Bueno… ¿no se ve la relación? Supongo que sí. Pero…. ¿No le parece raro que en estos tiempos los principales medios de comunicación de nuestro país ya no comunican?

¿No está un poco harto de que la realidad varíe asquerosamente según uno vea tal o cual canal, escuche tal o cual radio o lea tal o cual periódico?

Veamos… No nos metamos en temas conflictivos, como podría ser el del campo, o la identidad de los hijos adoptivos de Ernestina, o el uso de los fondos del Banco Central, la plata de los K, o la salud mental de Lilita…

Fijémonos simplemente en lo ocurrido en nuestro país la última semana de Mayo. Más concretamente la celebración del bicentenario.

Una semana antes… o incluso un día antes, se trataba de una fantochada K, iba a ser absolutamente ignorada por el pueblo. Incluso era patético ver cómo algún canal de noticias lanzaba la advertencia, como servicio al usuario, de no venir al centro…. ya que iba a ser imposible circular con tranquilidad.

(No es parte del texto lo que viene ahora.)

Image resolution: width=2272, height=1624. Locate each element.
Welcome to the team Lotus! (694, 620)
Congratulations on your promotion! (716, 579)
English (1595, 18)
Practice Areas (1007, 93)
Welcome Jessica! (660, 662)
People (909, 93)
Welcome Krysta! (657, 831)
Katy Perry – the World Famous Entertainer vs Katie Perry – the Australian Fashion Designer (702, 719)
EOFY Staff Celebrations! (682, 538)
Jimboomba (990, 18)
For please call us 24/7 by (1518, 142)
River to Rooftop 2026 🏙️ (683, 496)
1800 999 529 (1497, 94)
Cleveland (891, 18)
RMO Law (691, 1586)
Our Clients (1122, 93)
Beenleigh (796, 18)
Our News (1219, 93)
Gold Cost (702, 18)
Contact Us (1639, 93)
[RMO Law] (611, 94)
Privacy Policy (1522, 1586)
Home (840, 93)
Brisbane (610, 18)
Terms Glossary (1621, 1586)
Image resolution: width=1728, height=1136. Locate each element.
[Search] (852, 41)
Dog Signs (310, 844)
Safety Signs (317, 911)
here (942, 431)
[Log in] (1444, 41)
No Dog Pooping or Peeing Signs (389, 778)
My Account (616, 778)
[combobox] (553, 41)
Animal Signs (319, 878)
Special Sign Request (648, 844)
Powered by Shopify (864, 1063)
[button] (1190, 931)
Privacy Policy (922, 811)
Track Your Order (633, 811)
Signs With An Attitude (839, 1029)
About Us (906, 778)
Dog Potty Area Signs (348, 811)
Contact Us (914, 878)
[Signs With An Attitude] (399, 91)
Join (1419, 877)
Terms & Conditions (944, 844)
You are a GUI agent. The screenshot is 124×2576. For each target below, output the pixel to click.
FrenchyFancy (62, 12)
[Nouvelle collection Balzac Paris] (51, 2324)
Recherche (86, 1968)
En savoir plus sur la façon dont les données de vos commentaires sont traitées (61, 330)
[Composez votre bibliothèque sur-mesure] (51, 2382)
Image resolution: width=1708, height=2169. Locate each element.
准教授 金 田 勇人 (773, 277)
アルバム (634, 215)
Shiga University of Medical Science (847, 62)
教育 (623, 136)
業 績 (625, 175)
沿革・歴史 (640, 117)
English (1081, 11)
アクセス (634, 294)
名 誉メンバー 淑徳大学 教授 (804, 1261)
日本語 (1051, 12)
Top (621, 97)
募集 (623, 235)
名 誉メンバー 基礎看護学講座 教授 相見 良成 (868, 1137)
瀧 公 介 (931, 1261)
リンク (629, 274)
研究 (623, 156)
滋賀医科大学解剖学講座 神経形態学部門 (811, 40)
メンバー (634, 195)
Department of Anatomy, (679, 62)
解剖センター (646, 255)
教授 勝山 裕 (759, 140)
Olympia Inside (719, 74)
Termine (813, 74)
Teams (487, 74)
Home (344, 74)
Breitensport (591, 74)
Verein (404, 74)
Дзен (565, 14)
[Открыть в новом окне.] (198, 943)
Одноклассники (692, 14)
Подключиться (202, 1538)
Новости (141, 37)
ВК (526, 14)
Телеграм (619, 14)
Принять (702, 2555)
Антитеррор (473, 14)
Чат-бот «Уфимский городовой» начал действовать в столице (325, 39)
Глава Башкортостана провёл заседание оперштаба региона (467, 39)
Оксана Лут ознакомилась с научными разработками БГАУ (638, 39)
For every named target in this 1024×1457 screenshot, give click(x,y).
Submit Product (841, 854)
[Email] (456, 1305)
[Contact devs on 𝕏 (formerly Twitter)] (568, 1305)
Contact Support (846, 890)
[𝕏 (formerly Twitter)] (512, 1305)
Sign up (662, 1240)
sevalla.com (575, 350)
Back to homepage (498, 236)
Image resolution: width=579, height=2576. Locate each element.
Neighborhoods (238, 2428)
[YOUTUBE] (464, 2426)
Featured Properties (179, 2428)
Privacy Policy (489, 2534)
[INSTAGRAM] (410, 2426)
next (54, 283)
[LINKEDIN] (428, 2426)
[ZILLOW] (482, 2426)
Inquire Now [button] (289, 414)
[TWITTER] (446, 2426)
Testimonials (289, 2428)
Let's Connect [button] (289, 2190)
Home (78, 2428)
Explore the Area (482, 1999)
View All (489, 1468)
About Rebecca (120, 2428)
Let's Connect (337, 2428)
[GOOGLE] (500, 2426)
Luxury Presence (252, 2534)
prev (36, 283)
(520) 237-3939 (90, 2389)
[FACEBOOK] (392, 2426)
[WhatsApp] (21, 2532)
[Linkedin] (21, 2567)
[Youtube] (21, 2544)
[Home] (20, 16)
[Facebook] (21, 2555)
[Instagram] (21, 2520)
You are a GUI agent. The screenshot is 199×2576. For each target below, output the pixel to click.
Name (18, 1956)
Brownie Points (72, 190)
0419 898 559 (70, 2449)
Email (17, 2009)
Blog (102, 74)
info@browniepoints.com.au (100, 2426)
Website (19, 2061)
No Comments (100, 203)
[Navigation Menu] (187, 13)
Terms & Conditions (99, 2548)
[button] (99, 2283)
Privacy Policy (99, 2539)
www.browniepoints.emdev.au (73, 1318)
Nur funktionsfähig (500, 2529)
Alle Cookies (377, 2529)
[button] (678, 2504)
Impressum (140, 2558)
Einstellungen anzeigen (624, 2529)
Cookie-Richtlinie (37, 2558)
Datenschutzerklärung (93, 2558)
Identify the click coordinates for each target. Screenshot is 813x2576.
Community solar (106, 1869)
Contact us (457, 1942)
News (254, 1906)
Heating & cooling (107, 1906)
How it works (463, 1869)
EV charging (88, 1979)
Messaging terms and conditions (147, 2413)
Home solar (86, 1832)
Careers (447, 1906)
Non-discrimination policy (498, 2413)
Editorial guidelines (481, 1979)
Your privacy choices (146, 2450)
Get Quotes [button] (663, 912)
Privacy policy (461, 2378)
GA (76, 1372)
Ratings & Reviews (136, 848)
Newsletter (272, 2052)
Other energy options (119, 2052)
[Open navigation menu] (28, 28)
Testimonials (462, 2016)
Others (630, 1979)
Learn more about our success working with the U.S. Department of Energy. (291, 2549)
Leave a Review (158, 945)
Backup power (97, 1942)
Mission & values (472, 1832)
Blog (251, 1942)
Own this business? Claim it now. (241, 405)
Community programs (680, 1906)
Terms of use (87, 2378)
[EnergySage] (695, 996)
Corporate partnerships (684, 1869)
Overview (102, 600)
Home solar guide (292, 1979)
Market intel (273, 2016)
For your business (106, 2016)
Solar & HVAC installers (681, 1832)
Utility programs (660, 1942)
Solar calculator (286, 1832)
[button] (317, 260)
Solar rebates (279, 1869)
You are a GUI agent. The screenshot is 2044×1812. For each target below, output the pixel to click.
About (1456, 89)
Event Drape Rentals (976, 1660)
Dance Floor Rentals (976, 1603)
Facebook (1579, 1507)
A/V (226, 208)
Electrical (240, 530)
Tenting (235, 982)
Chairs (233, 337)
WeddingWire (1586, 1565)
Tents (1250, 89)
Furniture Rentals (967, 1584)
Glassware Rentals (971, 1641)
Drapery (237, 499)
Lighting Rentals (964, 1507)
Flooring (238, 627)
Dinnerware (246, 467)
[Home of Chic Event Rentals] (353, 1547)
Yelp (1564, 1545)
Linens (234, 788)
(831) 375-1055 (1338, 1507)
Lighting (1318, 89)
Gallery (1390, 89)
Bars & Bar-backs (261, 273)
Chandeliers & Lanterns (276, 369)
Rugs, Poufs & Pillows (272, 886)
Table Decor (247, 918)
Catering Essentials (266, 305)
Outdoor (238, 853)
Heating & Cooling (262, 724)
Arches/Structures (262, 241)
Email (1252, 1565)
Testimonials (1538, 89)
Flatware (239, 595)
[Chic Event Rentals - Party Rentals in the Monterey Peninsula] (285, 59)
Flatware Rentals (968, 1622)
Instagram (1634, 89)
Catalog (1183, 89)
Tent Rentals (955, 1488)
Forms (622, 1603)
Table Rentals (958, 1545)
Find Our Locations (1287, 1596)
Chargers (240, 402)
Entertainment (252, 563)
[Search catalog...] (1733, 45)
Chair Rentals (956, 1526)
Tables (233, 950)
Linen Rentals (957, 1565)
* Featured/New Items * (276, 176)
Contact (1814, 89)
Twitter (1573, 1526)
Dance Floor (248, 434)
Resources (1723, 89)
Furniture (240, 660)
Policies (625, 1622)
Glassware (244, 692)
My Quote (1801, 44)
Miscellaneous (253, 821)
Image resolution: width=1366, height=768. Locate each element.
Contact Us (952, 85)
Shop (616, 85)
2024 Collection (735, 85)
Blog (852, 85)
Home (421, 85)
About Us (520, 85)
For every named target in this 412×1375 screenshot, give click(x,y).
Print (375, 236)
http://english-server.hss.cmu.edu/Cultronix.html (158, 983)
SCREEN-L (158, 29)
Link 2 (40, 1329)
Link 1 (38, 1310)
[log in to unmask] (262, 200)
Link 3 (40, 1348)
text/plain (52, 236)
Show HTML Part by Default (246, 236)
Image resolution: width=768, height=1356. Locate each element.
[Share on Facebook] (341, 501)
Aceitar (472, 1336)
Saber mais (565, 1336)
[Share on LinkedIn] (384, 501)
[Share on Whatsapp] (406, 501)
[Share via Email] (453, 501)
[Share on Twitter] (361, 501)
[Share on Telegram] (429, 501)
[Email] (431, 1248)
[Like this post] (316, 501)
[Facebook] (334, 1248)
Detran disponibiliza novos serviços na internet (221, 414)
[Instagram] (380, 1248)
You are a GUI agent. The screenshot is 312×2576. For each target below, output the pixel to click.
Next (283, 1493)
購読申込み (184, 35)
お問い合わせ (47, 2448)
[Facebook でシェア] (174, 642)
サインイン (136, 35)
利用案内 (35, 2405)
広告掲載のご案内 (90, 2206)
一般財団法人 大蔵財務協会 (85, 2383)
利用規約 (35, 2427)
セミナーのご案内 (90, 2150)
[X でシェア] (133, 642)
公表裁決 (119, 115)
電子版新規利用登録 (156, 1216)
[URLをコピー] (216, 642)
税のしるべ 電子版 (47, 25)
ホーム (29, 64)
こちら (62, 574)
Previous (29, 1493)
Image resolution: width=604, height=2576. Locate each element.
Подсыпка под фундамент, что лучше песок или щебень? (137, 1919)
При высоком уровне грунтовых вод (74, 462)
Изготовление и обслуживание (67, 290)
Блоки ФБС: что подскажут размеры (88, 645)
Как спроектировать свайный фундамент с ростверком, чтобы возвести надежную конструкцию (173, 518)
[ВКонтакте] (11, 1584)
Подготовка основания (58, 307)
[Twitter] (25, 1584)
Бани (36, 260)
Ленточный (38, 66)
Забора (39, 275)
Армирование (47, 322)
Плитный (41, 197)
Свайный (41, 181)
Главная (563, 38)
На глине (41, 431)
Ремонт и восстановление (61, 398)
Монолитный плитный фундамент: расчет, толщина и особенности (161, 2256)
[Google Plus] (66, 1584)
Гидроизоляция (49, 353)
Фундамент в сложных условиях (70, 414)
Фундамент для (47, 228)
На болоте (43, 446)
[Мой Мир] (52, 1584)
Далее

Resultado: concurrimos a la mayor concentración popular de la historia del país. Sin que se haya dado prácticamente ningún hecho de violencia o inseguridad. Y esto se vio reflejado a lo largo y ancho del país…

Me encontré con muchísimas personas que decían haberse sentido ninguneadas… ya que habían sido parte de un hecho callejero y popular sin precedentes del que no pudieron ver casi ningún reflejo mediático, o peor aún lo veían  muy mal reflejado.

Orlando Barone suele transmitir su consternación, ya que como viejo periodista, dice que nunca en su larga trayectoria había visto a los medios mentir o negar la realidad de tal manera. 

El corte de la Corte

Habrá que ver… sobre el cierre de estas líneas apareció el fallo de la Corte Suprema de Justicia de la Nación en el que con contundencia numérica (7 a 0) y conceptual en lo jurídico, le volvieron a dar posibilidad de existencia a la nueva Ley de Medios (esa que el monopolio Clarín llamaba ley K).